Wondering why the Centre “is hesitating to spell out its stand” on a plea seeking directions to regulate distribution of freebies by political parties using public money, the Supreme Court Tuesday asked it to consult the Finance Commission whether it is possible to check this by regulating allocation of revenue to states.
“Please find out from the Finance Commission,” Chief Justice of India N V Ramana, heading a three-judge bench hearing a petition that seeks directions to stop distribution of freebies since it is draining the exchequer, told Additional Solicitor General K M Nataraj after Senior Advocate Kapil Sibal suggested that the Finance Commission would be the appropriate body to do something on the issue.
The bench, also comprising Justices Krishna Murari and Hima Kohli, said it will see to what extent it can or cannot intervene to stop political parties from distributing irrational freebies and asked the ASG to inform it, which authorities should be prodded to at least start a debate on the subject.
“Let us see.
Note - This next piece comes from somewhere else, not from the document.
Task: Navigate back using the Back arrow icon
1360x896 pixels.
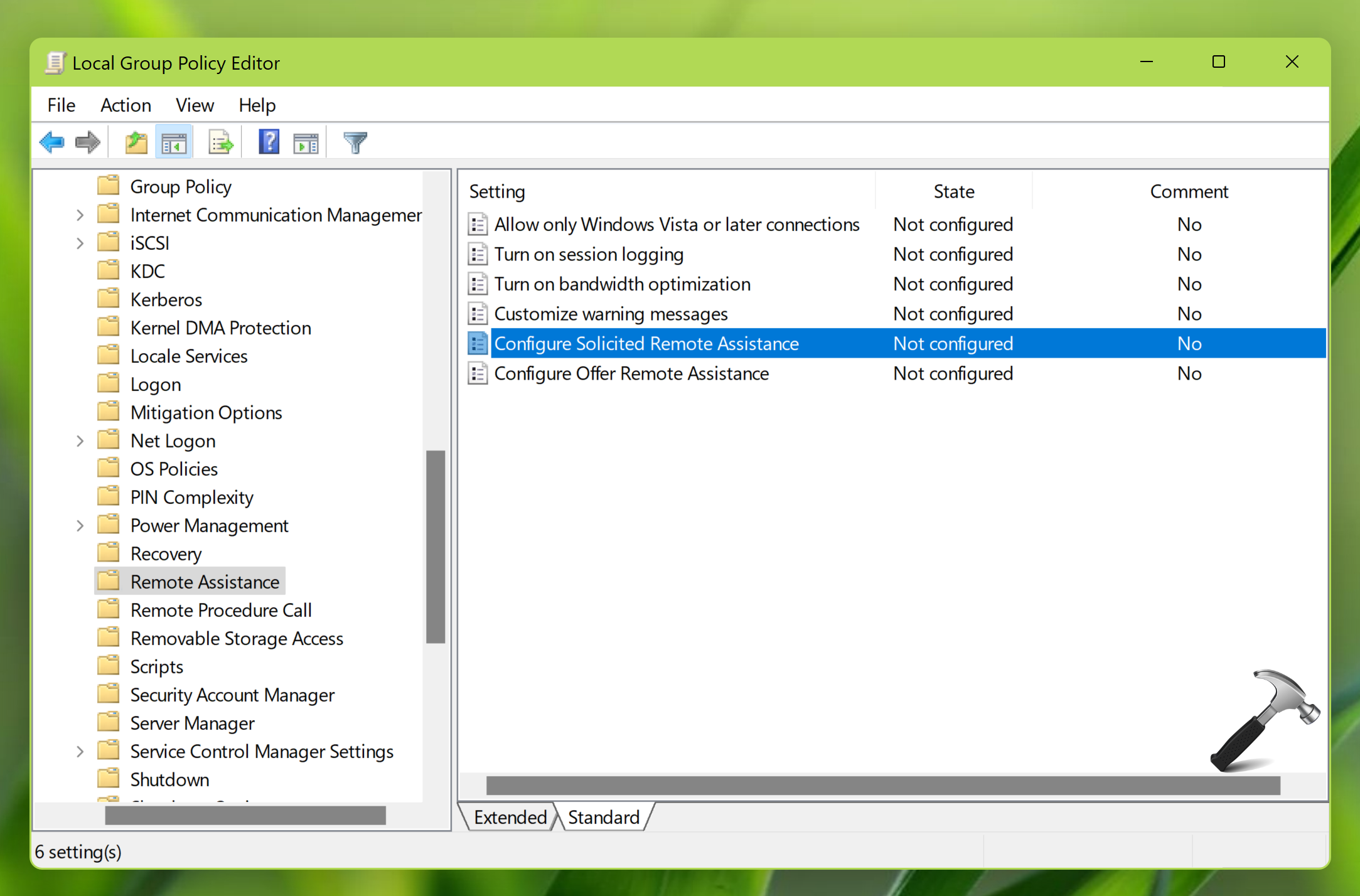Action: click(52, 142)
Primarily we will see if there is something which we can do or not. Next week, sometime, I will list. In the meanwhile, you just find out what/who is the authority where we can initiate a debate or something,” the CJI said.
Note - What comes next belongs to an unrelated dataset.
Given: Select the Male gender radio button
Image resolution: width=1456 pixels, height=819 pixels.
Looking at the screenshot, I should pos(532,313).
The Supreme Court had issued notice to the Centre and Election Commission of India on the plea by Advocate Ashwini Upadhyay in January this year.
Responding to the notice, the ECI said it has no power to regulate the same or take action against parties making such poll promises. In an affidavit, the poll body said “offering/distribution of any freebies either before or after election is a policy decision of the party concerned, and whether such policies are financially viable or its adverse effect on the economic health over the state is a question that has to be considered and decided by the voters… The Election Commission of India cannot regulate state policies and decisions which may be taken by the winning party when they form the government.”
The ‘revdi’ culture
Freebies like free power, monthly stipend to women are among promises made by parties and this is common to elections in state after state. Earlier this month, the PM said it’s time to stop this practice and called it the ‘revdi’ culture hurting the country, its development and well-being.
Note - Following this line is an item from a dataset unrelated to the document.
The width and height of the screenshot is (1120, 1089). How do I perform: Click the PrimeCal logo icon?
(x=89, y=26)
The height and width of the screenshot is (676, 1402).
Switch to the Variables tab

The Centre did not file any response in the matter.
A similar petition challenging freebies, filed by Pentapati Pulla Rao who contested as a candidate of the Janasena Party from Eluru Parliamentary constituency in Andhra Pradesh in 2019, has also been pending in the Supreme Court since 2019. In that matter too, while the ECI took a similar stand, the Centre is yet to file a response.
On Tuesday, during the hearing of the plea by Upadhyay, ASG Nataraj told the bench “these are issues to be dealt only by the ECI in appropriate proceedings depending on the facts. There can be no generality of the declaration as such. Now they are seeking a general declaration… from the court, which cannot be made.”
The CJI said, “Why don’t you put in writing that we have nothing to do, let ECI take a call?”.
When the ASG repeated that the ECI should decide depending on facts, the CJI said, “I am asking, does the Government of India feel it’s a serious issue or not?”
“No doubt, it’s a serious issue,” the ASG said, to which the CJI remarked, “I don’t understand… to spell out your stand, why are you hesitating?…You take a stand. Then we will decide whether these freebies can be continued or not.”
The ASD agreed to file a detailed counter affidavit.
Upadhyay urged the court to direct the Law Commission to come up with a report in the meanwhile on how to control freebies.
He said he does not agree with the ECI’s stand that it cannot do anything to control promises and distribution of freebies.
Pointing to the debt situation of various states, he said the country would be headed the Sri Lanka way if something is not done urgently.
“But here, the Government of India will control it,” the CJI said, pointing out that states cannot borrow as they wish without clearance from the Centre and RBI. He turned to Sibal who was present for another case and asked him “What is your view about these freebies?” and “How to control” it.
“It’s a serious matter. It’s truly serious. The solutions are very difficult, but the issue is extremely serious,” Sibal said. He said “the Finance Commission, when it makes allocations to various states, can take into account the debt of the state and in the context of that find out whether the state’s economy will be sustainable over the years in the context of the freebies… That’s a procedure that can be adopted. You can’t expect the Government of India to issue directions. That’s not possible.”
“But at least somebody has to think of a way,” the CJI said.
“Yes, so the Finance Commission is probably the appropriate authority to deal with it. That’s an independent body. Maybe, you should invite the Finance Commission to look into it,” suggested Sibal, following which the bench asked the ASG to check with the Commission and inform it.